But while some argued we should be afraid, Rashi actually concludes his commentary with words of comfort, from Jeremiah, who I find the least comforting of the prophets, As it is said, ‘And from the signs of heaven be not dismayed, etc. (Jeremiah 10:2). When you perform the will of the Holy One, you need not fear retribution.”

This brings us right to this week’s portion. The first word of today’s potion is “Re’ah, See.” “See, I set before you blessing and curse.” How do we know what the blessing is? How do we know what the curse is? How do we tell the difference?

Sometimes the blessing seems hidden, just like the sun will be on Monday. Sometimes G-d seems hidden, just like the sun will be on Monday.

We get to choose. Blessing or curse. It is a matter of free will.

Many periods of time have seemed dark for the Jews. Perhaps you even think this is a dark period. Perhaps you even think this is a dark period in your own life.

In Judaism we have the idea of Hester Panim, the hidden face of G-d. G-d is not present in the Book of Esther—hidden from view. Esther’s own name means hidden and she is hidden in the palace—in plain view. She rises to the occasion and heeds Mordechai’s call. “Think not of yourself…that you will escape in the king’s house. For if you keep silent in these times, then relief and deliverance will come from another place…and who knows, perhaps you are in this place for such a time as this.”

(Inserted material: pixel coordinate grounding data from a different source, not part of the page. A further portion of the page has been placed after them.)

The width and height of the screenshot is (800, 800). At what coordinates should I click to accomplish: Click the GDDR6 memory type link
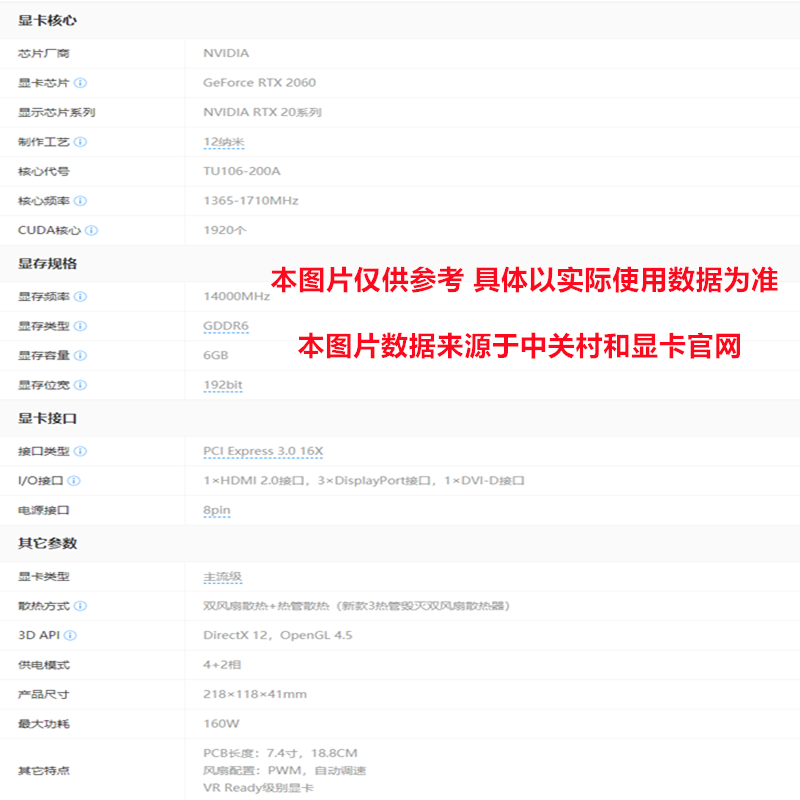pyautogui.click(x=226, y=326)
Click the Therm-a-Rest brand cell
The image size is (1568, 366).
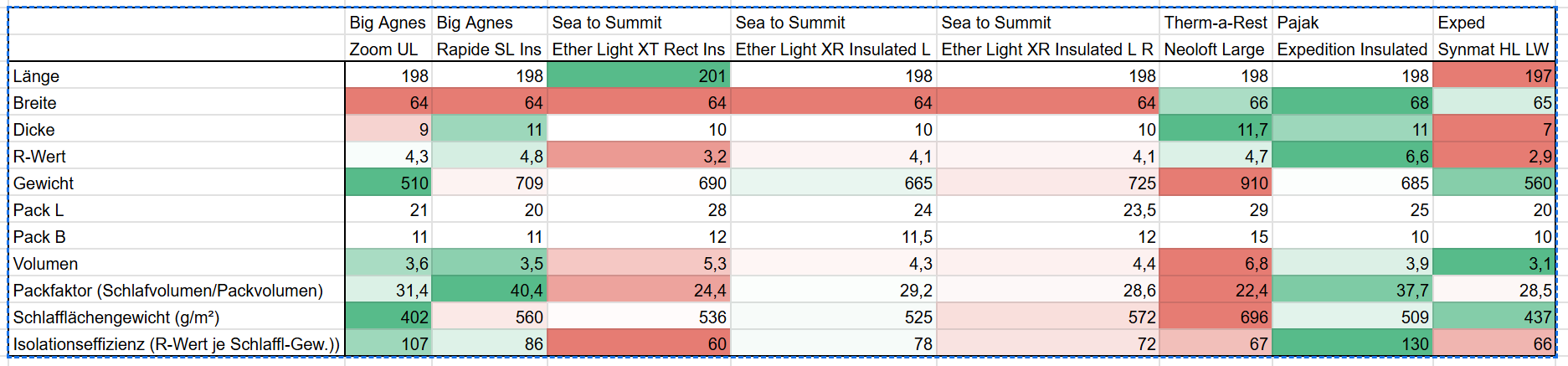pos(1216,23)
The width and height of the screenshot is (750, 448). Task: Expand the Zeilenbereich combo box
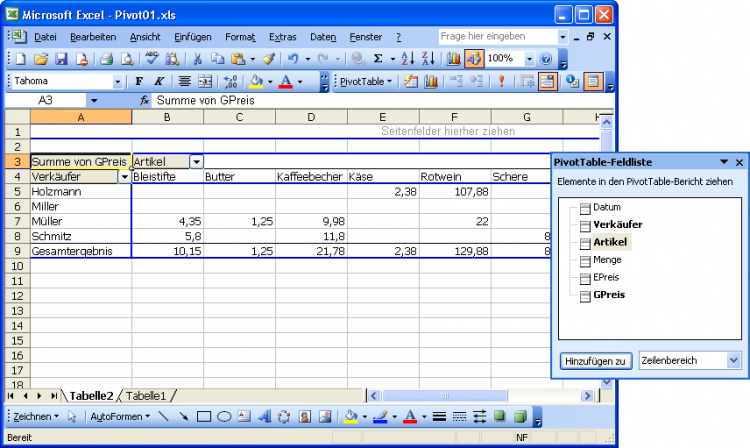click(x=734, y=360)

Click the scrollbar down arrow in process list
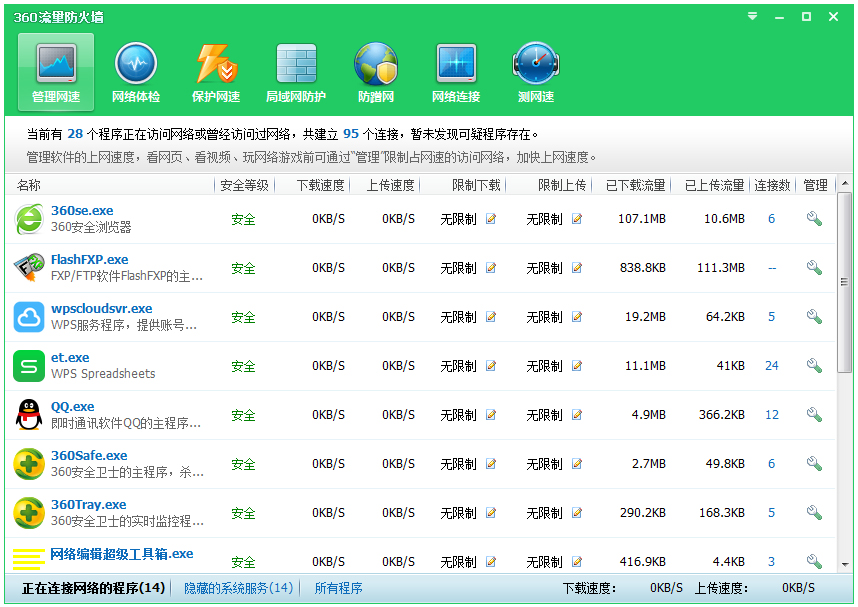[x=845, y=565]
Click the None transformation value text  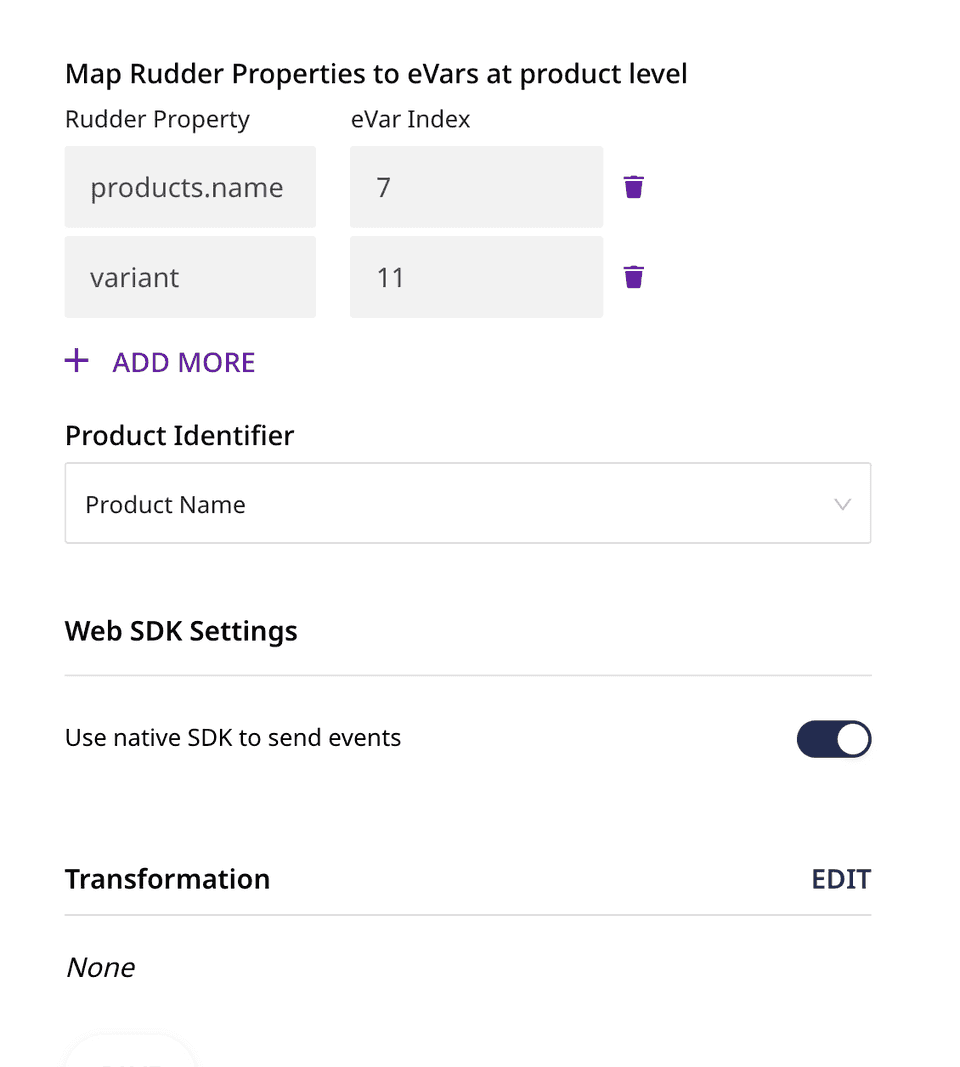(100, 967)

We are heading into the High Holiday period, a time of introspection and reflection. On Rosh Hodesh Elul, 40 days from Yom Kippur we begin by adding a shofar blast and Psalm 27.

Psalm 27 tells us the Lord is my light and my help. Who shall I fear…Hide not Your Presence from me…”

This Psalm reminds me of the song that Debbie Friedman wrote, Al Tatsir, Don’t Hide Your Face from Me.

Don’t hide Your face from me;
I’m asking for Your help.
I call to You, please hear my prayers, 0 G-d.
If you would answer me, as I have called to You
Please heal me now, don’t hide Your face from me.
Debbie Friedman

https://www.youtube.com/watch?v=RtcCZWF7OHU

We want G-d to be present in our lives. We don’t want G-d to be hidden. And it feels that G-d may be hidden especially in difficult times. When we need healing. When we are scared. We don’t want to feel abandoned by G-d.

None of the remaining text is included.